Entwicklung der Einwohner in % von 1975 bis 2004 in den Gemeinden/Stadtteilen mit hervorragender Autobahnanbindung11) - Der Sinziger Stadtteil Löhndorf nimmt eine nicht unbedeutende Rolle ein, er hat sich - trotz vergleichsweise zurückhaltender Baulandpolitik - überproportional zur Gesamtstadt entwickelt. Auch der noch gut angebundene Stadtteil Westum hat überdurchschnittliche Wachstumsraten zu verzeichnen.

Ähnliche Wachstumsraten wie die hier exemplarisch dargestellten, die deutlich über dem Schnitt des Kreises Ahrweiler von rund 20 % liegen, weisen, neben einigen kleinen Eifeldörfern der Verbandsgemeinde Adenau,12) vor allem die über ergänzend zur A 61 ausgebaute Bundesstraßen wie z.B. die B 267 erschlossenen Kommunen Berg (+ 59,4 %), Kalenborn (+55,7 %) sowie ferner die Ortsgemeinden Königsfeld und Schalkenbach im Vinxtbachtal (63,1 bzw. 76,4 %) auf. Auch Kempenich, Weibern und Oberzissen, die über die B 412 bzw. die L 111 zügig an die Autobahn anbinden sind mit rund 25 % Wachstum überdurchschnittlich in der Kreisstatistik vertreten.

Standortvorteile: Das Gewerbegebiet Brohltal liegt direkt an der A 61.

Sicherlich wäre es nicht korrekt, alle Wachstumsraten über dem Durchschnitt mit dem Bau der Autobahn erklären zu wollen; auffallend ist jedoch die Häufigkeit und die Höhe der Wachstumsraten entlang den Autobahn nahen Dörfern und Stadtteilen. Ein Ergebnis, das bei den Pendlerverflechtungen zu den Arbeitsplatzzentren im Köln/Bonner- aber auch im Koblenz/Neuwieder-Raum nicht verwundern kann.

Ausblick

Der Kreis Ahrweiler als Teil der prosperierenden Region Köln/Bonn ist gerade nach dem Umstrukturierungsprozess infolge des Hauptstadtbeschlusses (Bonn/Berlin-Beschluss) aus dem Jahr 1991 wirtschaftlich gut aufgestellt.
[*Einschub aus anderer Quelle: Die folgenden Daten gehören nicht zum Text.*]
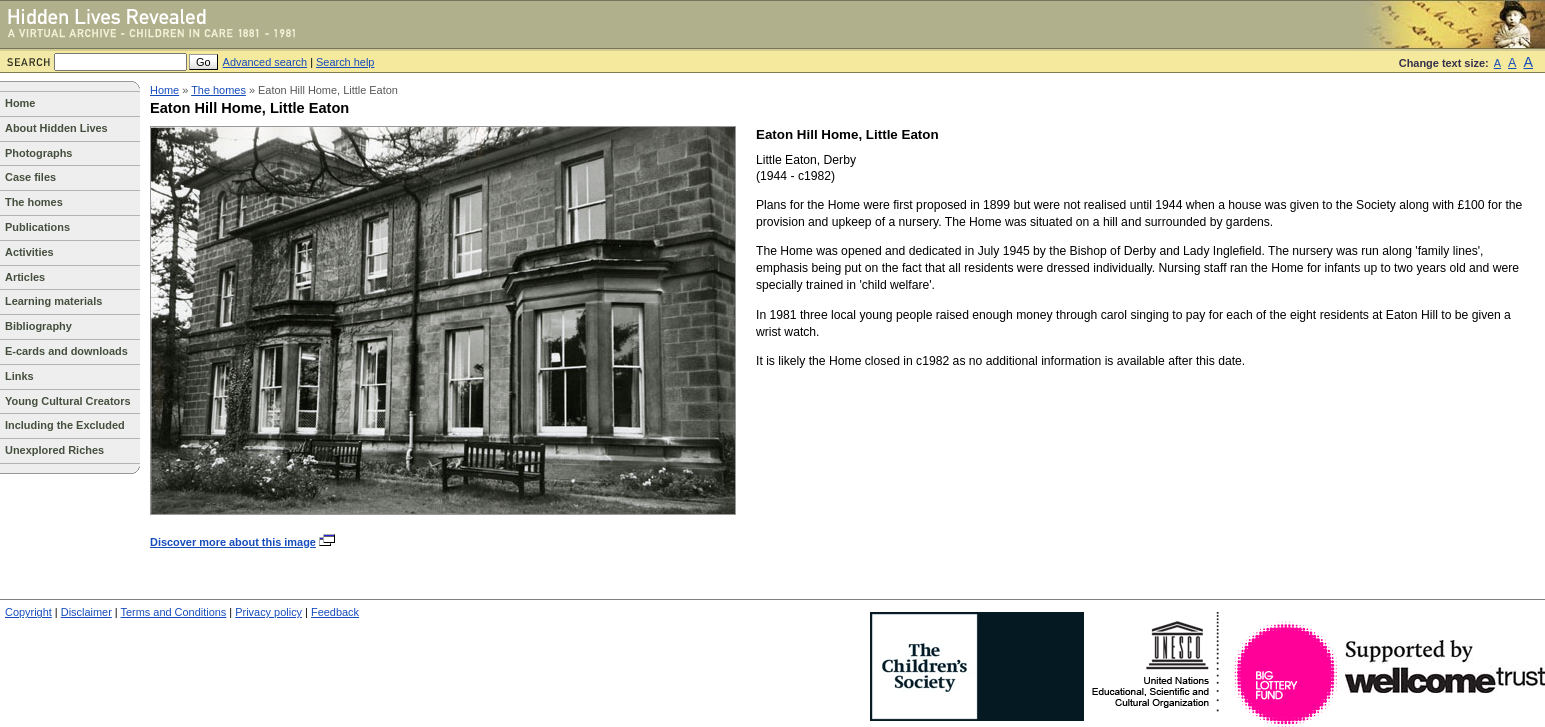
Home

Renommierte Gutachter prognostizieren dem südlichen Metropolraum Rhein-Ruhr auch in den kommenden Jahren wirtschaftliches Wachstum und trotz des einsetzenden demographischen Wandels der bundesdeutschen Gesellschaft eine weitere Bevölkerungszunahme aufgrund von Wanderungsgewinnen. Hiervon kann der Kreis Ahrweiler nur dann profitieren, wenn es ihm gelingt, seine wirtschaftliche Entwicklung mit diesem Raum zu verknüpfen und wenn er als Wohnstandort attraktive Angebote bereithält. Die Infrastruktur für den westlichen Teilraum des Kreises ist mit der A 61 geschaffen, wenngleich inzwischen die Grenze des Leistbaren nahezu erreicht worden ist. Für den ländlich strukturierten Westteil des Kreises, bei dem bereits jetzt eine stagnierende Entwicklung erkennbar wird, ist eine rasche Erschließung über die fertig zu stellende A1 an die prosperierenden Räume ebenso notwendig wie der 6-streifige Ausbau der A 61 zur Steigerung der Kapazitäten für die weitere Entwicklung des östlichen Teilraums.

Die Brohltalbrücke der A 61: Im Hintergrund Teile des Gewerbegebietes Brohltal

Allerdings soll auch an dieser Stelle nicht unerwähnt bleiben, dass neben der Infrastruktur für den Individualverkehr die Angebote des öffentlichen Verkehrs, v. a. im schienengebundenen Verkehr, nicht unterschätzt werden dürfen. Auch hier sind in den vergangen Jahren im Kreis Ahrweiler, insbesondere aufgrund der regionalen Kooperation mit der Bundesstadt Bonn und dem Rhein-Sieg-Kreis erhebliche Fortschritte erzielt worden, die die Standortgunst unseres Heimatkreises verbessern.

Quellen:

  1. Rhein-Zeitung vom 18. Dezember 1975

  2. Rhein-Zeitung vom 19. Dezember 1975

  3. Heimatjahrbuch 1977, Aus Kreis und Gemeinden – aktuelle Chronik, Seite 123

  4. Vgl. Rhein-Zeitung vom 19. Dezember 1975, wonach der Verkehrsminister des Landes Rheinland-Pfalz, Holkenbrink, mit einer Äußerung den Unmut der Anwesenden aus der Region erregte, wonach es bislang in der Region Gebiete gebe, in der man allenfalls Hase oder Fuchs begegnet wäre.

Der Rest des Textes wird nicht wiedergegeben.